Posted: Sat Aug 22, 2015 10:23 am
by SurfCruzer
Thanks for the thoughts on paddles. Good ideas all around.

Anyone else around to weigh in on the DS vs. basic floor with or without the BB?

Anybody have both and switch it up for different conditions?

Oh, and I forgot to ask earlier, but do you know what floor the Tusnami Rangers were using or have chosen for future use?

Posted: Thu Oct 13, 2016 5:16 pm
by PJohanson
SurfCruzer, you were asking about chine.
Chine is a word used to describe the shape of a boat hull.

If you look at a piece of water pipe, it's long and straight, and the curve is the same all the way around. Cut through that pipe anywhere, and the cut ends look like a circle.

If you look at a kayak, it too is long and straight, but it is not curved the same all the way around. Cut through a hardshell kayak about where the paddler's knees would be, and you'll see the hull (bottom of the boat) is not a plain half-circle.

Most hardshell kayaks have a keel down the middle of the hull.
On the sides of the hull, some kayaks have a change in the curve. This change is called a chine and it runs along the side of the hull. It can look like a ridge or groove or simply an angle where the side of the hull abruptly bends to become the bottom of the hull.
Some hardshell kayak hulls are designed to have one chine, some are multi-chined, and some have almost no chine.

When the DS floor is inflated in an Advanced Elements kayak, the rubbery hull is shaped by the floor. Instead of the hull simply being flat between the two sides, the floor pushes the hull down a little, to make a chine all the way along both sides.
This chine works like a keel does, to keep the kayak going straight.
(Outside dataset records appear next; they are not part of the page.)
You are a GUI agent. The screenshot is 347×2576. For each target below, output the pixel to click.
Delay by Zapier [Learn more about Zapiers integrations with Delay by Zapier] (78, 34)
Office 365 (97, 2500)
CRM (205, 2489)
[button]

It also works to make the kayak more responsive to steering when the paddler is leaning slightly.

I like chine. My sea kayak, a Necky Eliza, has chine and it feels very responsive to my movements. My new Advanced Elements inflatable, a Lagoon, has a stiff foam floor, unlike my old Dragonfly (the old version of this model) which had an inflated floor. I can feel the chine from this stiff foam floor, affecting the glide and straightness and steering of my new Lagoon when I'm on the water.

Sorry this is so long. I hope it makes sense.